───── Excerpted records
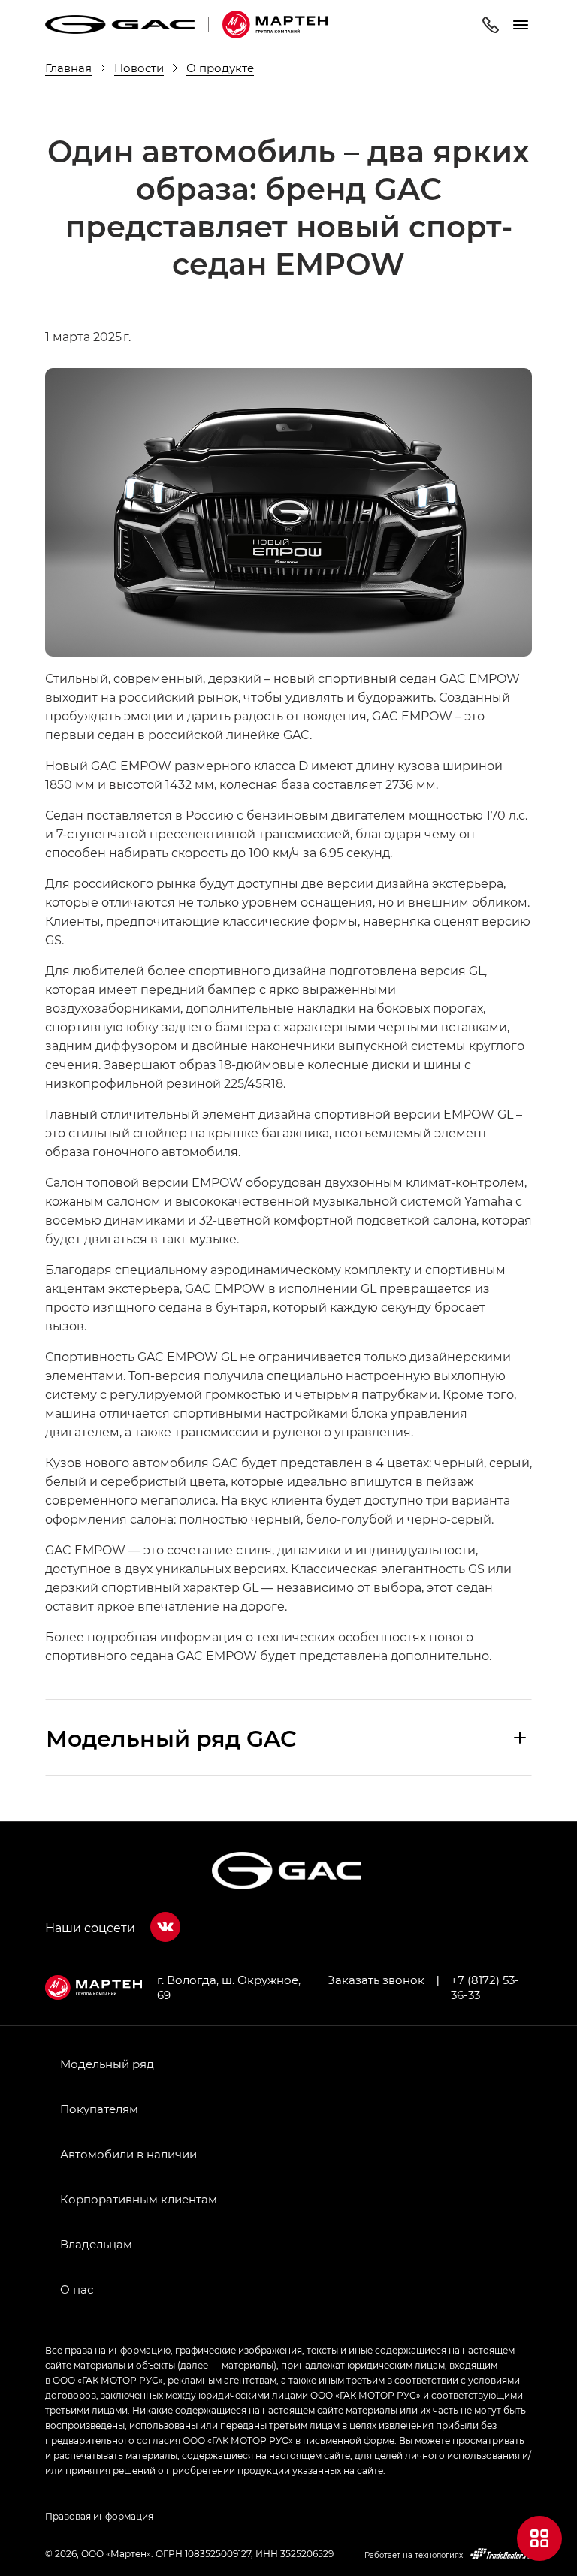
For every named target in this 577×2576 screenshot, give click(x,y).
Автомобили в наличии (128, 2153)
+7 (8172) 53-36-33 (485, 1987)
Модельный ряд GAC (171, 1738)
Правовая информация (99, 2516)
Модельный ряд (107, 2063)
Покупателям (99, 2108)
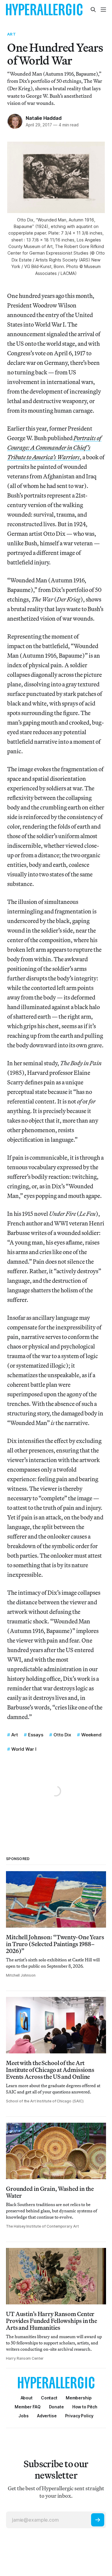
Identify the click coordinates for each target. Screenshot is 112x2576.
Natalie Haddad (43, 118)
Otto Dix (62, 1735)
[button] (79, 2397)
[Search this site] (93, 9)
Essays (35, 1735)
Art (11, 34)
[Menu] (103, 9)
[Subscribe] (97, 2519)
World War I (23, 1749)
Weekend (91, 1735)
──────────
Goal of the exercise:
Write down every line of the data above that includes the string "this".

Answer box:
For every named target in this 577×2576 screenshot, give click(x,y).
[Search this site] (93, 9)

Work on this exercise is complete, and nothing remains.